No-down-payment mortgage programs on the chopping block

Written by
Kara Johnson
Read Time: 5 minutes

A recent move by federal officials to stop national programs from lending down payments to people who can’t come up with the money on their own to qualify for FHA loans will likely make it harder for first-time homebuyers and lower-income families to buy a home.

The no-money-down home loan programs that are administered by national groups — mainly the Chenoa Fund but also applying to other national organizations — have been shut down by the U.S. Department of Housing and Urban Development until it decides on July 23 if the new rule it announced in April will be permanent or modified. Existing Chenoa down payment assistance cases were allowed to continue, but no new cases were allowed during the three-month period, says Ralph DiBugnara, president of Home Qualified, a loan provider in New York City that works with such programs.

HUD oversees the FHA, which offers loans to homebuyers with as little as 3.5% down on a home purchase. For a $200,000 home, that equals a $7,000 down payment.

Buyers who don’t have the money to make a down payment are more likely to default on their loans. Also, low-down payment loans are considered higher risk and require private mortgage insurance or FHA mortgage insurance.

What the policy change is

The new HUD policy requires national entities such as the Chenoa Fund and the National Homebuyers Fund to request formal permission from all of the jurisdictions in which they operate in order to provide down-payment assistance to first-time homebuyers on mortgages insured by the FHA.

Local and state government programs that offer down payment assistance aren’t affected. The smaller local programs usually have less chance of a huge loss through defaults, DiBugnara says, because their goal is to have homebuyers stay in their homes longer. To do this, they’re often given the incentive of not having to repay the loan for the down payment if they live there for at least three years.

HUD changed the policy as a way to prevent another housing crisis like the one a decade ago, when many buyers who couldn’t afford their home loans defaulted on them. People who can’t come up with a down payment on a home are considered by lenders to be a bigger risk for default.

The Chenoa Fund sued HUD over the changes in April, causing HUD to delay its planned changes until July 23. The group is a Native American financial group, though borrowers don’t have to be Native Americans. It provides down-payment assistance on more than 70,000 FHA loans annually, and is in every state except New York. One of HUD’s objections was that Chenoa started as a way to help Native American tribes, but expanded to everyone across the country, DiBugnara says.

The down payment loans are second-lien loans (second mortgages) that Chenoa provides and must be paid back by borrowers, usually at interest rates about a half point higher than the market rate. If on-time payments are made for three years or 10 years, depending on the program, then the loan is forgiven, DiBugnara says. If the borrower moves, refinances or sells the house before then, they must repay the loan.

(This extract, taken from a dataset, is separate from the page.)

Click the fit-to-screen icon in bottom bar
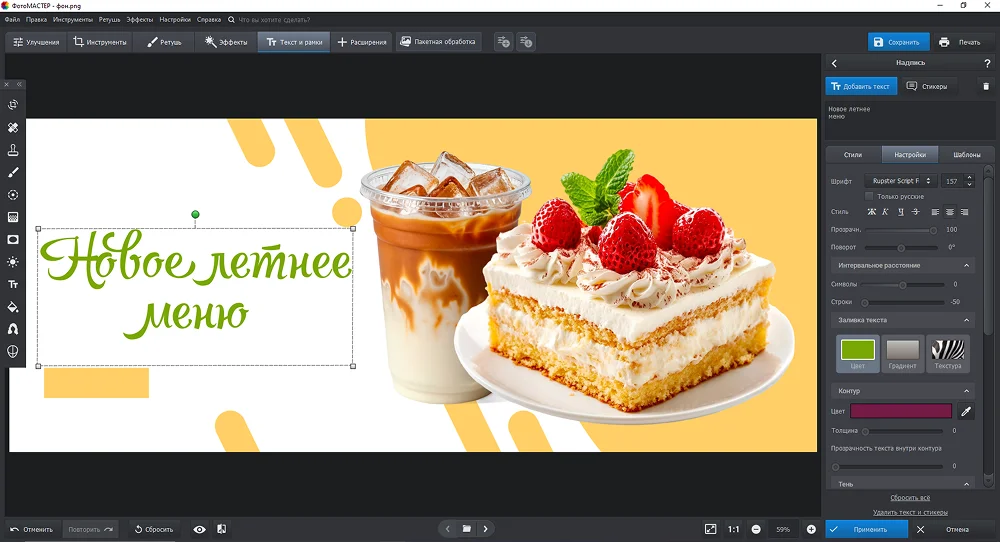 (710, 529)
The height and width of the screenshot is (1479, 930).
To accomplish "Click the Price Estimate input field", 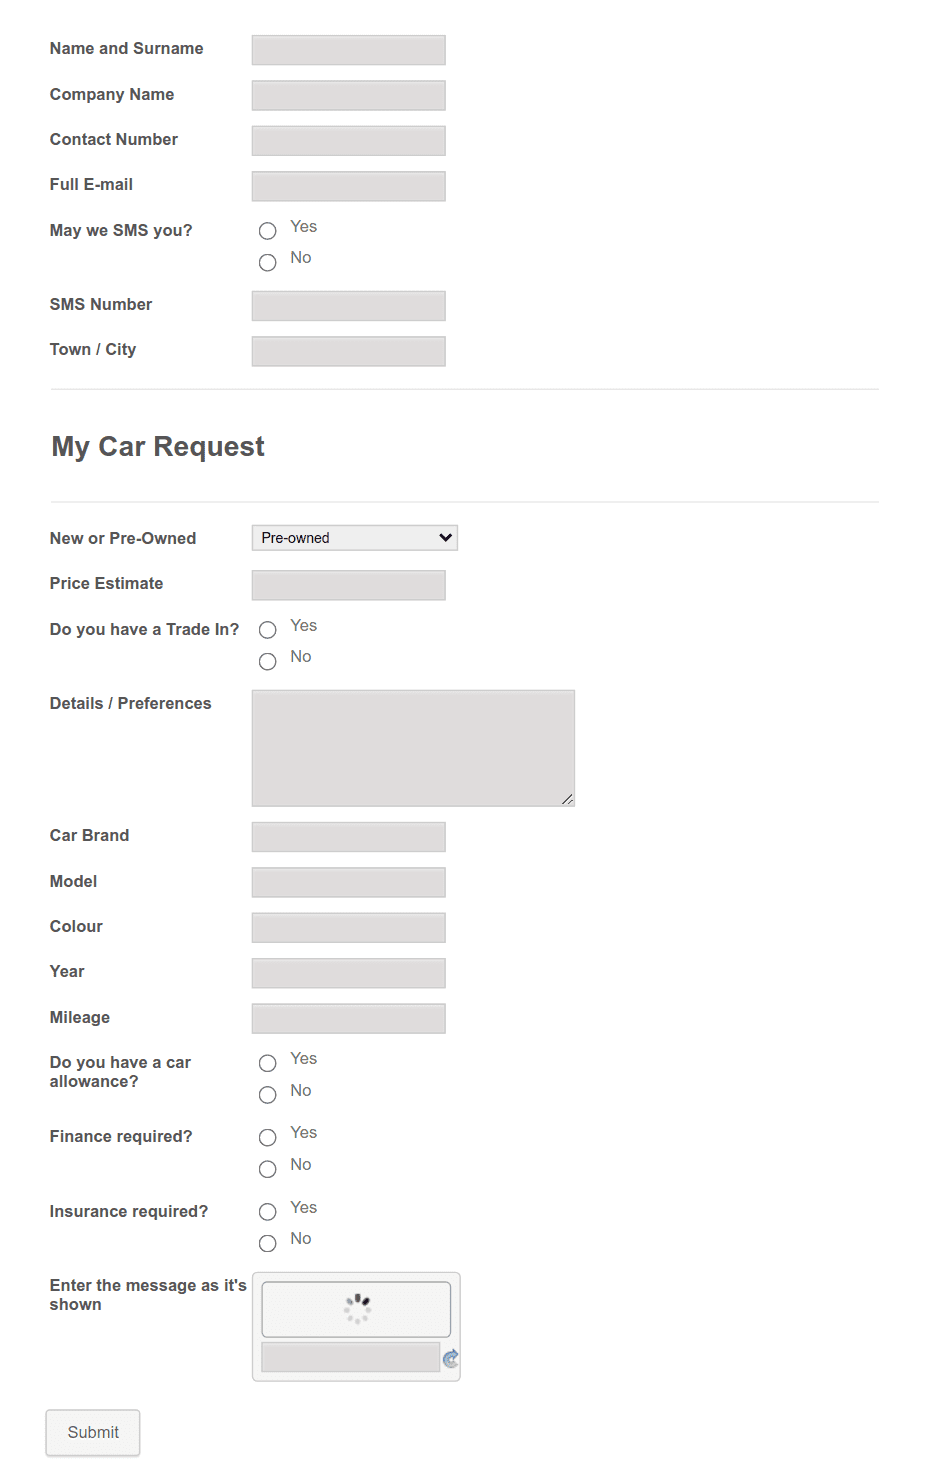I will pos(348,585).
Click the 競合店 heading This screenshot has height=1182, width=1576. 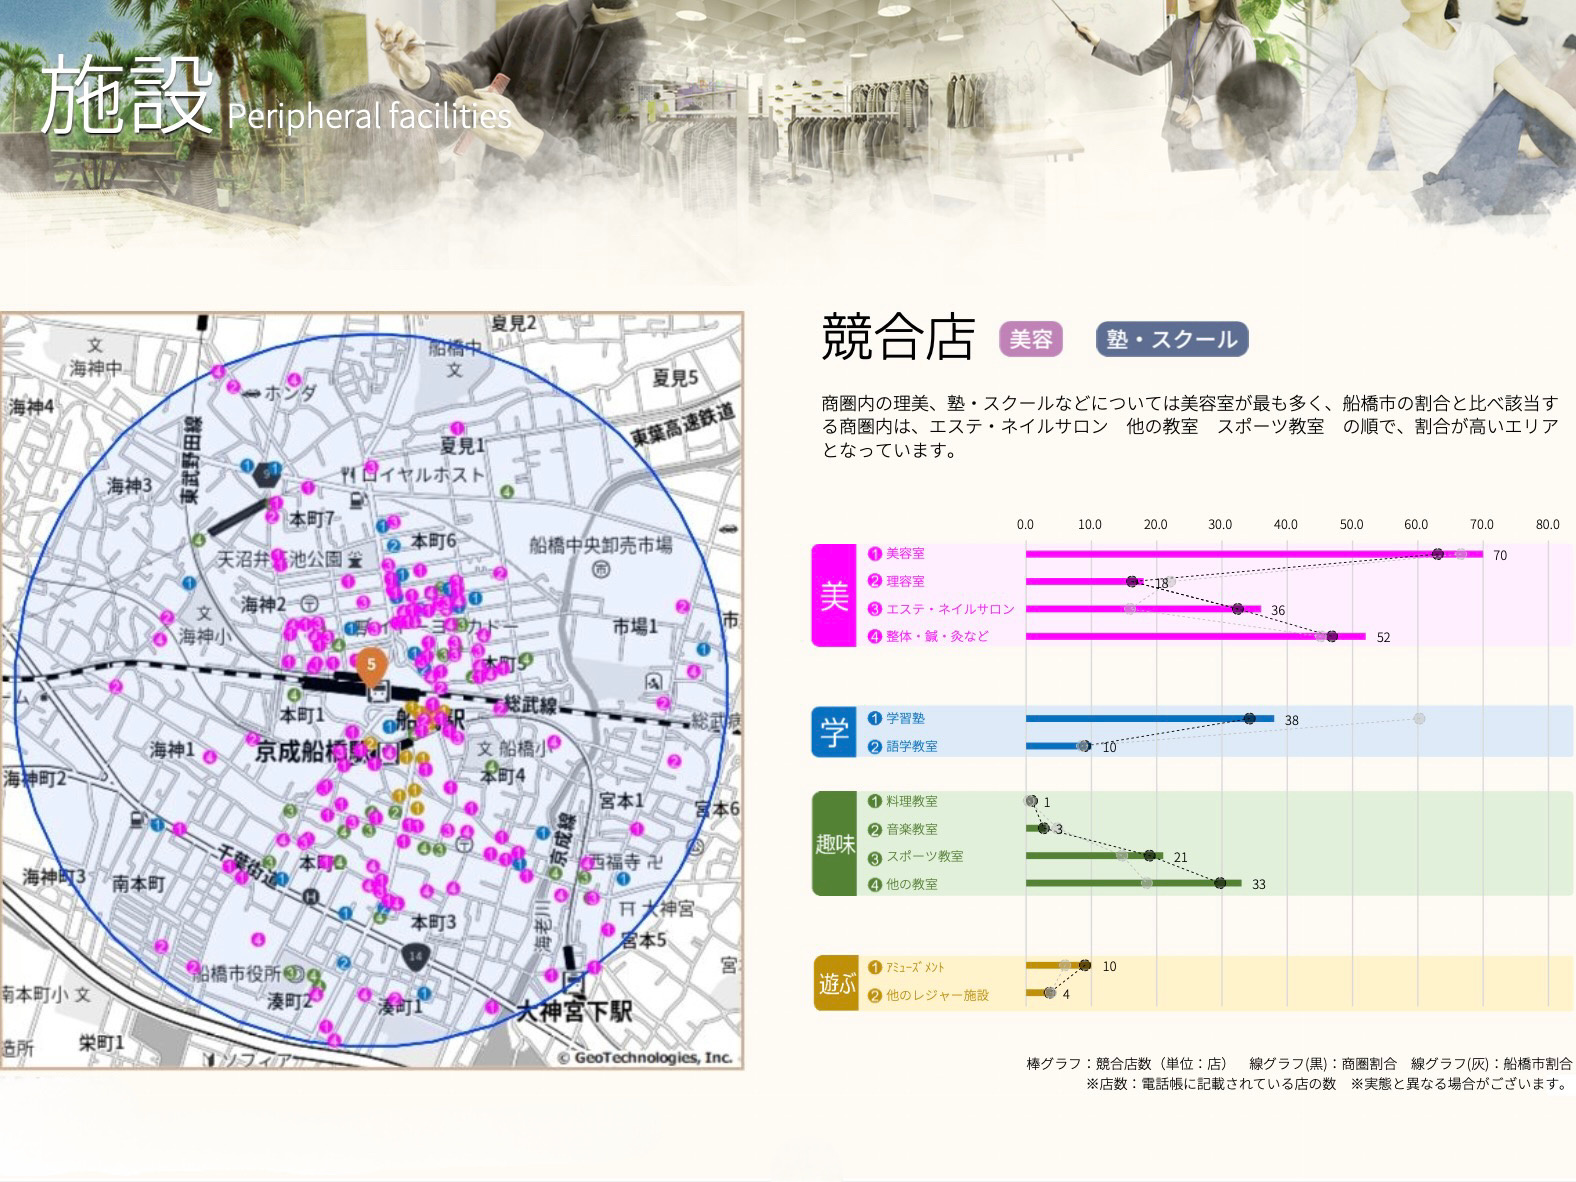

Living in a home for just three years seems to be too long for many people using down-payment assistance programs, he says. “A lot of people are paying them off or refinancing” and moving, he says of the loans.

Why down payment assistance is needed

Some people can afford a monthly mortgage but can’t afford a down payment, even as low as 3% of the home’s purchase price. About 30% of buyers use some sort of down payment assistance, according to the Urban Institute.

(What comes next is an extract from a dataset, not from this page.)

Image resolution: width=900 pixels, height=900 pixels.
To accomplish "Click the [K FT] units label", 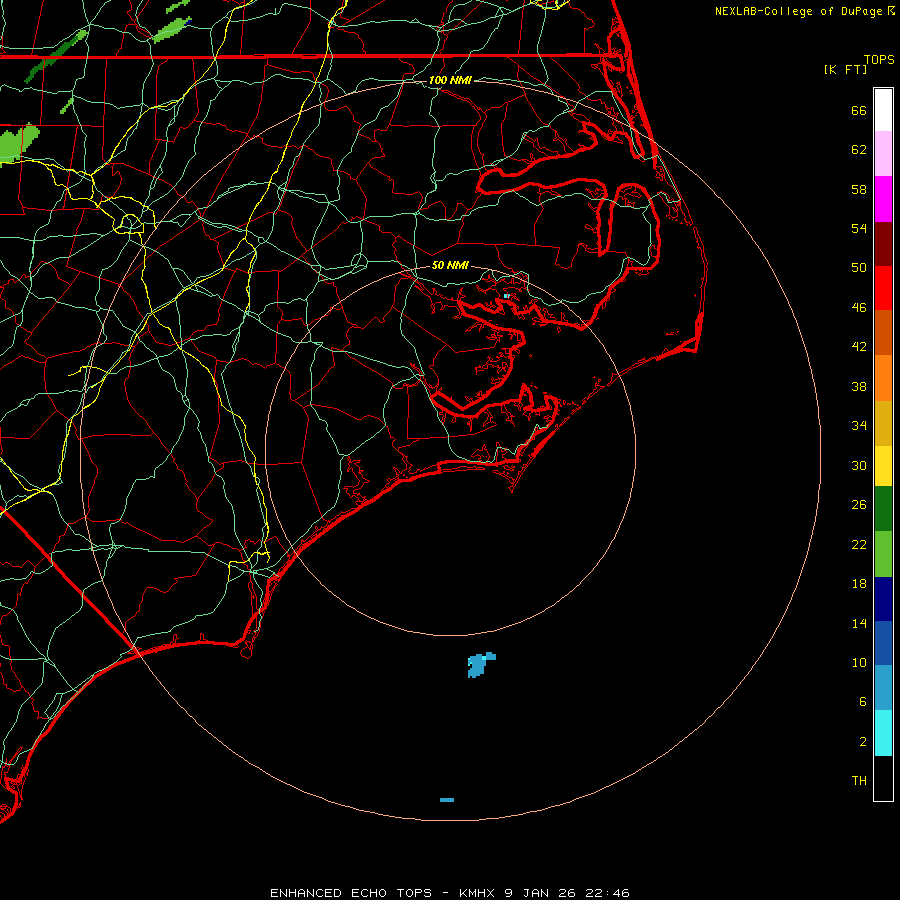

“Three percent is something most people can come up with,” DiBugnara says. “I can see HUD’s fear — that if you can’t afford 3 percent you probably shouldn’t be buying a home.”

Most people don’t put down the traditional 20% down that many homebuyers think is needed to qualify for a mortgage. The median down payment in 2018 was 13%, according to the National Association of Realtors. For a $200,000 home, a 13% down payment is $26,000. At 20%, it goes up to $40,000.

If HUD’s changes remain or are modified, such as requiring borrowers to have reserves or meet an income requirement to qualify for FHA loans, it can still be a good thing for borrowers by having more of a financial commitment to their home, DiBugnara says.

“They’ll require people to have skin in the game,” he says.

Where homebuyers could be hit the hardest are in poor states where more than 40% of buyers use down-payment assistance, according to the Urban Institute. Those include homebuyers in Alaska, Mississippi, West Virginia, Wyoming, and Virginia.

Other options

The good news is that states and local organizations offer down payment assistance that is much more forgiving than national help.

Local funds are more likely to make the money a gift that doesn’t have to be repaid, says Michael J. Barnes, a loan originator at Sun West Mortgage Co. in Scottsdale, Ariz. Even so, Barnes says he doesn’t expect HUD to stick with its ruling, and even if it does, down payment help is available elsewhere.

“There are enough other options for many homebuyers,” he says. “It would be a minor stall for a short period of time.”

Veterans, for example, can get 100% financing through VA loans. The U.S. Department of Agriculture offers the same financing for USDA loan to income-eligible buyers in designated rural areas.